Ce raisonnement peut s’appliquer à peu près à tous les secteurs du pays (hôpitaux, universités, urbanisation, etc.). Il requiert que l’on commence dans un espace limité avant de s’étendre progressivement sur le reste du territoire. C’est la théorie du développement progressif, par cible et par pallier. De plus, le régime des ZES applicable en RDC vise essentiellement à promouvoir les industries de transformation et la manufacture. Les ZES entendent donc se consacrer essentiellement à apporter de la valeur ajouter à la production brute. En effet, les avantages à accorder dans les ZES congolaises sont délimités à des secteurs précis (agro-industrie, matériaux de construction, valorisation minière et métallurgique, emballages, etc.). Le code des investissements, par exemple, a tendance à prendre en compte tous les types d’investissements (commerce, tourisme, services : télécommunication, transport, hôtellerie, etc.)

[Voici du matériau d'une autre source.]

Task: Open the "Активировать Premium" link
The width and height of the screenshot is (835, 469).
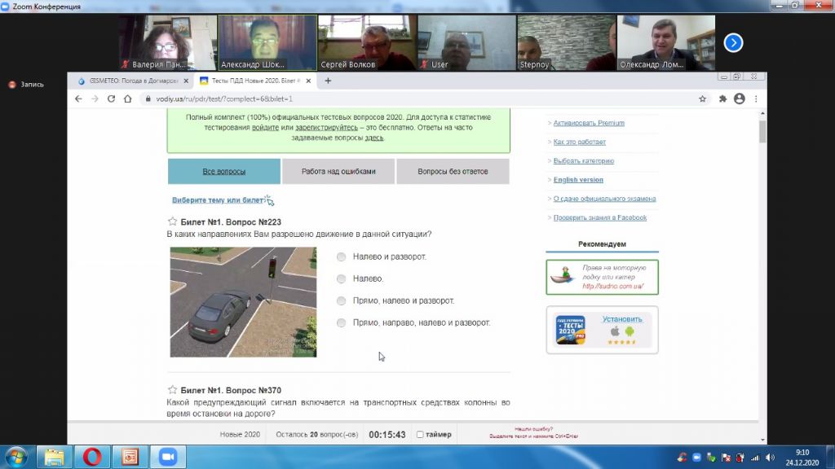Action: (x=589, y=123)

Nepanepa pense que la hauteur des investissements est un autre argument de taille qui milite pour l’implantation des ZES en RDC. Alors que le seuil initial des investissements accordés dans le cadre du code des investissements se situe autour des centaines des milliers de dollars, les ZES ciblent les investissements plus considérables (de l’ordre de 1.5 million de dollars au minimum par entreprise installée). Les ZES ont en effet vocation à attirer des investissements de plusieurs centaines de millions, voire des milliards de dollars (comme cela peut être le cas pour les aménageurs). Enfin, les avantages fiscaux ou les exonérations des droits et taxes ne constituent pas l’unique champ de bataille au niveau des ZES. Les deux autres piliers de la stratégie des ZES sont les facilités administratives mais surtout les infrastructures appropriées (énergie, voirie, communication, télécommunication, etc.).
Limites et défis
Conciliation et rationalisation des dispositions en matière d’octroi d’avantages fiscaux entre la loi sur les ZES et les autres textes (code des douanes, régime applicable aux chaînes de valeur, régime applicable aux conventions de collaboration et projets de coopération). La loi portant régime des ZES dispose que le contrat d’aménagement entre l’Agence et l’aménageur fixe les avantages fiscaux, parafiscaux et douaniers dont jouit le bénéficiaire. Ce contrat doit être présenté par les ministres des Finances et de l’Industrie à chaque session du Parlement (art 32). Le code des douanes du 20 août 2010 précise, cependant, que le ministre des Finances détermine les dispositions douanières et fiscales particulières applicables dans la ZES (Art. 254 point 2). Il ajoute : « Toutefois, par des édits, certaines mesures incitatives peuvent être prises (art 34) ». De même, le ministre des Finances peut prendre un arrêté fixant un régime particulier de paiement des taxes et des frais administratifs dans les ZES (art 35). Le cas éloquent de l’art 29 de la loi/ZES précise que « dans les ZES, les contentieux fiscal et douanier se traitent conformément à la loi fiscale et douanière ».
Selon le directeur général adjoint de l’AZES, la principale préoccupation qui se pose à ce stade, c’est celle de savoir comment concilier ces dispositions des articles 1, 7, 32 et 33 de la loi entre elles d’abord, puis avec le code des douanes. En effet, prévient-il, sans une vision claire des avantages à offrir aux investisseurs, il est peu certain qu’ils viendront se bousculer pour créer des ZES en RDC, si celles de Congo-Brazzaville, du Gabon, du Cameroun, du Kenya ou du Rwanda se montrent plus précises, plus attractives, plus avantageuses et plus favorables.